● **Given text**

Considering the complexities in the region, it is advisable to emphasise on the common needs and expectations of its communities in the context of the states in the zone and indeed the whole country. After all, the world through the process of globalization is increasingly opening up every community for us to understand that we all share a common humanity with a common fate on a crowded planet. It is also increasingly becoming clear that no community can afford to keep itself away from the contemporary challenges that are experienced at the national and global levels. For example, epidemics like HIV/AIDS, effects of climate change and similar other occurrences can hardly be restricted to one community without the risk of spreading elsewhere. In the end, we are all interconnected as human beings either for good or bad. Thus, the needs and expectations of the communities of the zone cannot be divorced from the needs and expectations of other communities in the rest of the country.
Arguably, the dominant need of the zone is on fast tracking its process of development, even if for it to catch up with some other parts of the country. The people of the zone are desirous of peace, equity and sustainable development which will facilitate the qualitative up liftment and significant improvement in their standard of living. Stated differently, they need and expect an improvement in their human condition through the demolition of all visible and invisible barriers to a tolerable and decent living status.  The current thinking about sustainable development is that it should focus on the competence and capacity of the people to transform their lives and have firm control over their affairs, environment and resources. This type of development should enable the citizens expand their choices and opportunities, allow them to enjoy greater freedom and have full dignity as human beings. These are the minimum requirements expected of any nation to guarantee its citizens for them to be on the path of sustainable development.
Efforts are ongoing at the global and national levels to address the issue of socio economic developments. Therefore, the concern of the media should be on how the North is positively mainstreamed in the ongoing movements towards participatory democracy, improved infrastructural base, strengthened industrial base, achievement of the Millennium Development Goals and a lot more. The communities of the North need to be sure that they are not left disadvantaged as the seeds of development are blossoming in other communities through the first quarter of the twenty first century.
Nigeria is a signatory to several international instruments, conventions and treaties which are translated into the national agenda. Equally, the country had mainstreamed several global initiatives into the national process and vision. At present, there is a road map which hopes to propel Nigeria’s economy to be among the best twenty economies in the world with a growth rate of 13 to 15 percent yearly up from the present 6 percent. Similarly, the country has developed the National Economic and Empowerment Development Strategy (NEEDS I and II) to guide the national development process in a systematic, strategic and timely framework. At the state level, every State has developed its SEEDS in the context of the NEEDS. Furthermore, some of the Local Governments have also domesticated the SEEDS in to LEEDS. In addition, the country has committed itself to the full implementation of the Millennium Development Goals (MDGs) in line with the global agenda. Similarly, the Federal Government has specifically adopted a Transformation agenda for the systematic and timely attainment of sustainable development in the country. The question then is: where are the communities of the North situated on the radar of all of these agendas and goals? What is their strategic positioning to be able to partake in the flight to diminish underdevelopment and usher in development and prosperity? How do the media in the zone fit in to the matrix? Have the managers and operators of the media, particularly those in the Government dominated radio and television houses been able to define their bearing to successfully navigate the minds and behaviours of their audiences toward the movement to newer realities? Are the media houses themselves sufficiently equipped and mobilised to strategise on how best to buy in to the global and national initiatives for the ultimate benefit of their audiences through the defining of local agendas that are in the context of the global and national agendas?

● **Directions**
- 1) Retype the passage on northern development from "Efforts are ongoing" to "twenty first century.".
- 2) Which abbreviations appear in the passage on northern development?
The material that comes next is separate from the passage on northern development.

● **Extracted data**
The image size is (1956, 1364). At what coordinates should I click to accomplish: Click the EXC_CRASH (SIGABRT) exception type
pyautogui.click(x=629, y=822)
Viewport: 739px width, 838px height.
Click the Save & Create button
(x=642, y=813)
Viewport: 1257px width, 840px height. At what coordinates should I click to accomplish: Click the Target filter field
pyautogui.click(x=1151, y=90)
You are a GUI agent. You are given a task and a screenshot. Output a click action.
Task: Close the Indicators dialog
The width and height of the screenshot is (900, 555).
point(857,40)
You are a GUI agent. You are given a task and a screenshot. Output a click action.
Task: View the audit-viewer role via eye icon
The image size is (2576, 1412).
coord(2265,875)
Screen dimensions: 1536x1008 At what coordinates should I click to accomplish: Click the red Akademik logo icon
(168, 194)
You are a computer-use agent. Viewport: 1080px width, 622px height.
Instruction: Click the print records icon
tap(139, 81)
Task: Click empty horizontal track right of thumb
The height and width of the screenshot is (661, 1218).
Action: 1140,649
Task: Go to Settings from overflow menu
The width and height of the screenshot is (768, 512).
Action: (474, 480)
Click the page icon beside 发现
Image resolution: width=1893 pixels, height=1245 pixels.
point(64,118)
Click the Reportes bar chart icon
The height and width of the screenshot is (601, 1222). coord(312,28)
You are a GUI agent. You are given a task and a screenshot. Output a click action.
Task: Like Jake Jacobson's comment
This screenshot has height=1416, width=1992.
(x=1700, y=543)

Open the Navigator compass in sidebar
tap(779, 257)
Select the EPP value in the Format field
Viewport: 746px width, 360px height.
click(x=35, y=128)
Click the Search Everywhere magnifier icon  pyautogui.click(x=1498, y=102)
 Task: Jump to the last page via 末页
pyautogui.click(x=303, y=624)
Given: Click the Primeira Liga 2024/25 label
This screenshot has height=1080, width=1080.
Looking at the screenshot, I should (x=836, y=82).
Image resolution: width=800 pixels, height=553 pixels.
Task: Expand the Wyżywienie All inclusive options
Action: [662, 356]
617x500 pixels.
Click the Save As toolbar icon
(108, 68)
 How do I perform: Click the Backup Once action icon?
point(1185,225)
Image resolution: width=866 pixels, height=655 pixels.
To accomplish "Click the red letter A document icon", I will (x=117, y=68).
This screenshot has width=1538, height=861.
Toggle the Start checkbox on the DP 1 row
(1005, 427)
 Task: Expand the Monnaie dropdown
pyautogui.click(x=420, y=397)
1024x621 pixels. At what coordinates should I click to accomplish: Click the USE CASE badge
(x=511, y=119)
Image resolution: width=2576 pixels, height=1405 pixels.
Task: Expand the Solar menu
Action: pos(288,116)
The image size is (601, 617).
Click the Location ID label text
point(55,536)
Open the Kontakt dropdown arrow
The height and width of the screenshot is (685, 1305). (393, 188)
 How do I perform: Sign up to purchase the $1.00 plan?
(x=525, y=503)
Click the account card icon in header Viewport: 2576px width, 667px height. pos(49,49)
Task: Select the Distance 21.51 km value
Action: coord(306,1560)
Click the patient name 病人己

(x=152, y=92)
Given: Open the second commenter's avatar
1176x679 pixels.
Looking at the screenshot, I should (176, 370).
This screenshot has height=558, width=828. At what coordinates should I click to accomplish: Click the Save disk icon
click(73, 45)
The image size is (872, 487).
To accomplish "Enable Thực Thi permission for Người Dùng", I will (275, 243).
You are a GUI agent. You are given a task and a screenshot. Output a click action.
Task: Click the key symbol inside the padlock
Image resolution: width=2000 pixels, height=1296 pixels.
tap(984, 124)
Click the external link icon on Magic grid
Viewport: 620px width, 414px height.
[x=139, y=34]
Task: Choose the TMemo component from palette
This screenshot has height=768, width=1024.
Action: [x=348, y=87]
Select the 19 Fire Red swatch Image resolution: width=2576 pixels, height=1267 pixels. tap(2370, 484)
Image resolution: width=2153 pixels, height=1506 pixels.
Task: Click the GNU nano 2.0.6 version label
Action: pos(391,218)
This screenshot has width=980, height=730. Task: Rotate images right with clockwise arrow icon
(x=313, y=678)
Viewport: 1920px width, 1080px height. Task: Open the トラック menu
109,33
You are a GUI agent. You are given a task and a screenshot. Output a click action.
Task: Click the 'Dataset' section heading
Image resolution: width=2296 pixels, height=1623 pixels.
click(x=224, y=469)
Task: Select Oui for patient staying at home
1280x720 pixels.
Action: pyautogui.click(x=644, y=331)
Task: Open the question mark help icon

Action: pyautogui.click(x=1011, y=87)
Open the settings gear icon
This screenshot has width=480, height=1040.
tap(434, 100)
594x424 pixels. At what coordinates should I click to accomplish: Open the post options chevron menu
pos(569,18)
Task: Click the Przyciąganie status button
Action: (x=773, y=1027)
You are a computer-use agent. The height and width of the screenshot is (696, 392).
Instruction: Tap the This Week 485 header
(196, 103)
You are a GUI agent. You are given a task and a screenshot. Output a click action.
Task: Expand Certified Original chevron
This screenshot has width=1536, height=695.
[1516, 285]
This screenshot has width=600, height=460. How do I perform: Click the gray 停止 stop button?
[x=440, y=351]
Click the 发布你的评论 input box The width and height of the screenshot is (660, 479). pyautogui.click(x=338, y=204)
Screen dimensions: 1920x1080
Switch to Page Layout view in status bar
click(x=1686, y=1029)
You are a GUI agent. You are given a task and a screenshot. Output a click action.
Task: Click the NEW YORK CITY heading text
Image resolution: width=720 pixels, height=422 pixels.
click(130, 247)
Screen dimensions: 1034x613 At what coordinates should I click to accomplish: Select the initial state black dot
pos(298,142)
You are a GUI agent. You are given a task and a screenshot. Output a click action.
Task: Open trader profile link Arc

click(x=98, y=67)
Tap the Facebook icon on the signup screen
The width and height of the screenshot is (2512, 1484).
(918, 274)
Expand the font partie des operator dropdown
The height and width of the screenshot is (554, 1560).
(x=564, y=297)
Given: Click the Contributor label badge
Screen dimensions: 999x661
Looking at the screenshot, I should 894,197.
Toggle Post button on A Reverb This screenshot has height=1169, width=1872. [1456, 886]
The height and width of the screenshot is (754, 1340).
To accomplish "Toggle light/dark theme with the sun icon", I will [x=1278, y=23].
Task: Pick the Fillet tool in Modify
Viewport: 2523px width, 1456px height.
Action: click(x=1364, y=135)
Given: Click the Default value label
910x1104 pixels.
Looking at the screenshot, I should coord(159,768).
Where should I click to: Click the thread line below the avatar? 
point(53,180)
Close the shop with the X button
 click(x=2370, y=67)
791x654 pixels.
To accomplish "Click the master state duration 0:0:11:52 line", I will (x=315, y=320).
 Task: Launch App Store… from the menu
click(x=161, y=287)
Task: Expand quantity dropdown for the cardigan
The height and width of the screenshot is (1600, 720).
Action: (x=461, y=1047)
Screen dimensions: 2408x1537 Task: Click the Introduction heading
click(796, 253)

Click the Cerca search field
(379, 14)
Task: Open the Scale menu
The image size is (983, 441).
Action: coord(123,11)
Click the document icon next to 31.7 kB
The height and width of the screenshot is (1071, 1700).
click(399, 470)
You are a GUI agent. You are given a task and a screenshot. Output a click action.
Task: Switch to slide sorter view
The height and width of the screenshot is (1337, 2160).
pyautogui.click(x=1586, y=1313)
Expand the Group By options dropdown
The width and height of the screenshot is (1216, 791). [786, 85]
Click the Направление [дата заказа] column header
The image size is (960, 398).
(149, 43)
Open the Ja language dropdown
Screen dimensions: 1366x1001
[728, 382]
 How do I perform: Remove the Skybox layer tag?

● **Set of answers**
- 1)
Efforts are ongoing at the global and national levels to address the issue of socio economic developments. Therefore, the concern of the media should be on how the North is positively mainstreamed in the ongoing movements towards participatory democracy, improved infrastructural base, strengthened industrial base, achievement of the Millennium Development Goals and a lot more. The communities of the North need to be sure that they are not left disadvantaged as the seeds of development are blossoming in other communities through the first quarter of the twenty first century.

- 2) HIV/AIDS, NEEDS, SEEDS, LEEDS, MDGs